Although several pandemic plans have been drafted, the majority are high-level general documents that do not describe IT systems. The plans that discuss IT systems focus strongly on surveillance, which fails to recognize the needs of a health care system responding to an influenza pandemic. The best examples of the types of IT systems to guide decision making during a pandemic were found in the Kansas and the Czech Republic pandemic plans, because these systems were designed to collect both patient and surveillance data. Although Ontario has yet to develop such an IT system, several IT systems are in place that could be leveraged to support critical care triage and medical response during an influenza pandemic.
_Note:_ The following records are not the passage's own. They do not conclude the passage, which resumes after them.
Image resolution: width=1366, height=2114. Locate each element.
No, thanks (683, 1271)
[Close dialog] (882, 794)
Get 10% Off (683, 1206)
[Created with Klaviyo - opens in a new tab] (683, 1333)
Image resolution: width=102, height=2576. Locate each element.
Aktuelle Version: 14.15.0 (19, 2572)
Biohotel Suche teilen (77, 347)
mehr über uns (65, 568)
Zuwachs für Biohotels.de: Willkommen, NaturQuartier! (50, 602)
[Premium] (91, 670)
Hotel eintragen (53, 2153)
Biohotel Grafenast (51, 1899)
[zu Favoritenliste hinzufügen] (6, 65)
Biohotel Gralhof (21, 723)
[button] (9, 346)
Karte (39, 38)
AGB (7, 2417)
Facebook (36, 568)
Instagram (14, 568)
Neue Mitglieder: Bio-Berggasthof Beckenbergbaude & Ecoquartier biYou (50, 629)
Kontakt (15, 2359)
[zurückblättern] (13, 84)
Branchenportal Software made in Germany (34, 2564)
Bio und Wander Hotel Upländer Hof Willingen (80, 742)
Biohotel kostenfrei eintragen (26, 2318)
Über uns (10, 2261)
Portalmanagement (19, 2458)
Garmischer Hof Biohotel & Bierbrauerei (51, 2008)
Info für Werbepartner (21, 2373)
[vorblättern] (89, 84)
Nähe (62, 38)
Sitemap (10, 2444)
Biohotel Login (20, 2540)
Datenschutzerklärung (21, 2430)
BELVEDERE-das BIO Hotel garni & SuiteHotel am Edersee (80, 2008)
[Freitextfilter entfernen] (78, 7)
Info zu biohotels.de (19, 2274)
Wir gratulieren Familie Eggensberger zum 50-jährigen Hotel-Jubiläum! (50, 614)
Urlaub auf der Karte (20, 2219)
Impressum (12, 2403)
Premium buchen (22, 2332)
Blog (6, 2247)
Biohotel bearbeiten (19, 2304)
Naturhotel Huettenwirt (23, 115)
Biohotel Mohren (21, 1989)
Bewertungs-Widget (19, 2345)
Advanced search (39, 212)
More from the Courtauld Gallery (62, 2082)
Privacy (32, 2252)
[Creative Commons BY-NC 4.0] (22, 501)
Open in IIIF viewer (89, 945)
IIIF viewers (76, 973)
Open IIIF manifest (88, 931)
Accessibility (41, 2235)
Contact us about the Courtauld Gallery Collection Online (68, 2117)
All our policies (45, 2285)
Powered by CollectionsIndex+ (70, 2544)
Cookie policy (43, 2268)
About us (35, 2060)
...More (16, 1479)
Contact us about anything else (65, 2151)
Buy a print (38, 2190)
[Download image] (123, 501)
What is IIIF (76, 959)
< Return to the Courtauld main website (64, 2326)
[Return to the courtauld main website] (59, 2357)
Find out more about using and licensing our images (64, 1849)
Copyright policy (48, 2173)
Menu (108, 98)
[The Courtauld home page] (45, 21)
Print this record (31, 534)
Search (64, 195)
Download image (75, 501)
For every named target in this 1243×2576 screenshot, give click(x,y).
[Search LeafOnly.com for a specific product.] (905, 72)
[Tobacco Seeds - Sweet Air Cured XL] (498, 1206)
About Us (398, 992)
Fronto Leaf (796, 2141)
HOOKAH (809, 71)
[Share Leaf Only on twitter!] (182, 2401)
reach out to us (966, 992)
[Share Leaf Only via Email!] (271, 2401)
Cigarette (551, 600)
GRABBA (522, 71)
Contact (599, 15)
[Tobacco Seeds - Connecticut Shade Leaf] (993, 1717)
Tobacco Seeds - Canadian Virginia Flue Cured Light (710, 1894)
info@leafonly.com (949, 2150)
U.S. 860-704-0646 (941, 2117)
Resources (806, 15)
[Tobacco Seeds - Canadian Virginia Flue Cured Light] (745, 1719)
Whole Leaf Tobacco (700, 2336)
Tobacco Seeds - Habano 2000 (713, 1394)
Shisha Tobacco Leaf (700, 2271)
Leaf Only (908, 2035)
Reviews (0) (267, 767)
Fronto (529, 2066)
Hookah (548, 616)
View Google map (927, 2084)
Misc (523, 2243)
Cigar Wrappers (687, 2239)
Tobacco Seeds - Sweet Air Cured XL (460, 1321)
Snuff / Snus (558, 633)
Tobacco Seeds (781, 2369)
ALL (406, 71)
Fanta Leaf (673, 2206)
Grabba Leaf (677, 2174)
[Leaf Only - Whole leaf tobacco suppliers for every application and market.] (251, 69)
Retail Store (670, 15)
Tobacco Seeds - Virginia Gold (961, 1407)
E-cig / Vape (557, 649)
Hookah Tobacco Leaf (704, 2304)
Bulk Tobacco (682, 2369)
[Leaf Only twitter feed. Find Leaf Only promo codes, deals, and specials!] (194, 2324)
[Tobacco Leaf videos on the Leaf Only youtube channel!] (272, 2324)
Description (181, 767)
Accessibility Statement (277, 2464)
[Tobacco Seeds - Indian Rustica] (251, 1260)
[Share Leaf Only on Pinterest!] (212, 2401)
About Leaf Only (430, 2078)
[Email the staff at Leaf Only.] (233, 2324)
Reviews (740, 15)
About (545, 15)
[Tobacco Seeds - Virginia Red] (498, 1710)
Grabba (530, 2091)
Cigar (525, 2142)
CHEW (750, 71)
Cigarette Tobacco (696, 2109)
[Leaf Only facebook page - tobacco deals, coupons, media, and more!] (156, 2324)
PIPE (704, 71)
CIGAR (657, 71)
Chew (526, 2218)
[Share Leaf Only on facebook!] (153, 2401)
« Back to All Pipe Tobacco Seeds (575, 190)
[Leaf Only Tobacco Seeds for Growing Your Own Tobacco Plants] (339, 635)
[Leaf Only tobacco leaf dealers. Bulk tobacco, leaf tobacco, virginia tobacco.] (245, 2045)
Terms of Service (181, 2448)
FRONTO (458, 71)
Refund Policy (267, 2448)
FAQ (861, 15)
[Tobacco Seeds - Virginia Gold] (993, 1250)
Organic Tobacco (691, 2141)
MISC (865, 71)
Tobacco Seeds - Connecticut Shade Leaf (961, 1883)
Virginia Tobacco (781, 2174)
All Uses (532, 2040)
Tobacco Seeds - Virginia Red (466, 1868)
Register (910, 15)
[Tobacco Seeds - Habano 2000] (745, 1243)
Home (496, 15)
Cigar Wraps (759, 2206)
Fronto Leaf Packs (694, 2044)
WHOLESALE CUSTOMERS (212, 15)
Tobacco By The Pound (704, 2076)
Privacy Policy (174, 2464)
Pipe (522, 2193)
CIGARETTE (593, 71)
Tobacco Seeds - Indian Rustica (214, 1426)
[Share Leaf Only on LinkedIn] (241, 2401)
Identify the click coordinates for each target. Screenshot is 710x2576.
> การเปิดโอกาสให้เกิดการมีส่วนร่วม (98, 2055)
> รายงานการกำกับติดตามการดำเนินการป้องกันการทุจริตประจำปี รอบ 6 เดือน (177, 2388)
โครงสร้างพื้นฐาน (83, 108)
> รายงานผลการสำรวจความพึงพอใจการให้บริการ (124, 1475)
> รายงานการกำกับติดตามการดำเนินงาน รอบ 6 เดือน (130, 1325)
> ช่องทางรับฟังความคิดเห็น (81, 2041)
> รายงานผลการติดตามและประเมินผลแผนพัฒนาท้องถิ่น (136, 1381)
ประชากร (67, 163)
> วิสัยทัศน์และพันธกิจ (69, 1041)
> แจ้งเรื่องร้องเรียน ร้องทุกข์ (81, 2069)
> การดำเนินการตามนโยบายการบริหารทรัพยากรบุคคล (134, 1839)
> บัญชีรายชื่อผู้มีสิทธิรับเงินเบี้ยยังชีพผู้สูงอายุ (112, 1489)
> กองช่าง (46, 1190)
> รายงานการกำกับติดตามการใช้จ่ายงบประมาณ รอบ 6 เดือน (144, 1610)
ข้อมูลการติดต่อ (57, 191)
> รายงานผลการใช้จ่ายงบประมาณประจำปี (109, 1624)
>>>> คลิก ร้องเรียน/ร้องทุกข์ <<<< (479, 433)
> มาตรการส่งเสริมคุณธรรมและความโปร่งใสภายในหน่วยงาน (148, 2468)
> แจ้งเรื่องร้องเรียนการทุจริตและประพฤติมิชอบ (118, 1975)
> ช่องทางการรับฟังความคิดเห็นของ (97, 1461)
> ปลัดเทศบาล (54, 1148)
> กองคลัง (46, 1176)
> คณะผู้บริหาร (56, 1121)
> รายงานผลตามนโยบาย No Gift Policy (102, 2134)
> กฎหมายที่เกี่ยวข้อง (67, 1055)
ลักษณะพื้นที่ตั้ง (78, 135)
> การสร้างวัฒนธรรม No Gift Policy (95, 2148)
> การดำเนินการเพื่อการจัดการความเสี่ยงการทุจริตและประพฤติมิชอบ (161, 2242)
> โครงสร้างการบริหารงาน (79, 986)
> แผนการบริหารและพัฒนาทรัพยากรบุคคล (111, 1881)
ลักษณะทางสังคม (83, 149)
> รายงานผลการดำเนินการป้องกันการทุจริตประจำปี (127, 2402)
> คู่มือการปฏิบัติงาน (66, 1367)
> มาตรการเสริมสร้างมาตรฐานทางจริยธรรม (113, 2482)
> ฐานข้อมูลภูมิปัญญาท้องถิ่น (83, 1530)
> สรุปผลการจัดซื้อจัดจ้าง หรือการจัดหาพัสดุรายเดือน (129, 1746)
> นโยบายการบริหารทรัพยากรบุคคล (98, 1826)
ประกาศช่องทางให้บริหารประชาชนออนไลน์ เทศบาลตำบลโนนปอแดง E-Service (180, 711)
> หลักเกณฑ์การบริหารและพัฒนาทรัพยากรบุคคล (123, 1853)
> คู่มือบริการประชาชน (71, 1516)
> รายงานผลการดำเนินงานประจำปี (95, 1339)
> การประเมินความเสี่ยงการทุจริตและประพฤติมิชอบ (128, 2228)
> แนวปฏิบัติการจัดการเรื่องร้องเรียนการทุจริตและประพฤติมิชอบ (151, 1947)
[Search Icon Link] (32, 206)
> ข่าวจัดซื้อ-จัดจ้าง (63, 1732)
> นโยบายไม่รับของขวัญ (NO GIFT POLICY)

通过确定地方、州、联邦和全球各级的大流行性流感准备计划,评估地方、州、联邦和全球的大流行性流感准备情况,并确定这些计划中的任何信息技术 (IT) 系统,以支持安大略省加拿大流感大流行期间的重症监护分诊。
作者使用高级 MEDLINE 和 Google 搜索策略,并对关键大流行性流感网站进行了全面审查。对所有纳入的大流行性流感计划中的 IT 系统进行了描述性数据提取和分析。
共审查了 155 份大流行性流感计划:29 份地方、62 份州、63 份联邦和 1 份全球。我们发现有 70 份计划检查了 IT 系统(10 份地方、33 份州、26 份联邦、1 份全球),85 份没有(19 份地方、29 份州、37 份联邦)。在这 70 份计划中,有 64 份描述了监测系统(10 份地方、32 份州、21 份联邦、1 份全球),2 份描述了患者数据收集系统(1 份州、1 份联邦);4 份描述了其他类型的 IT 系统(4 份联邦),没有一份是用于分诊的。
尽管已经起草了几份大流行性流感计划,但大多数都是高级的一般文件,没有描述 IT 系统。讨论 IT 系统的计划非常关注监测,这未能认识到应对流感大流行的医疗保健系统的需求。在堪萨斯州和捷克共和国的大流行性流感计划中发现了指导大流行期间决策的最佳 IT 系统类型示例,因为这些系统旨在收集患者和监测数据。尽管安大略省尚未开发此类 IT 系统,但已经有几个 IT 系统可以利用来支持流感大流行期间的重症监护分诊和医疗应对。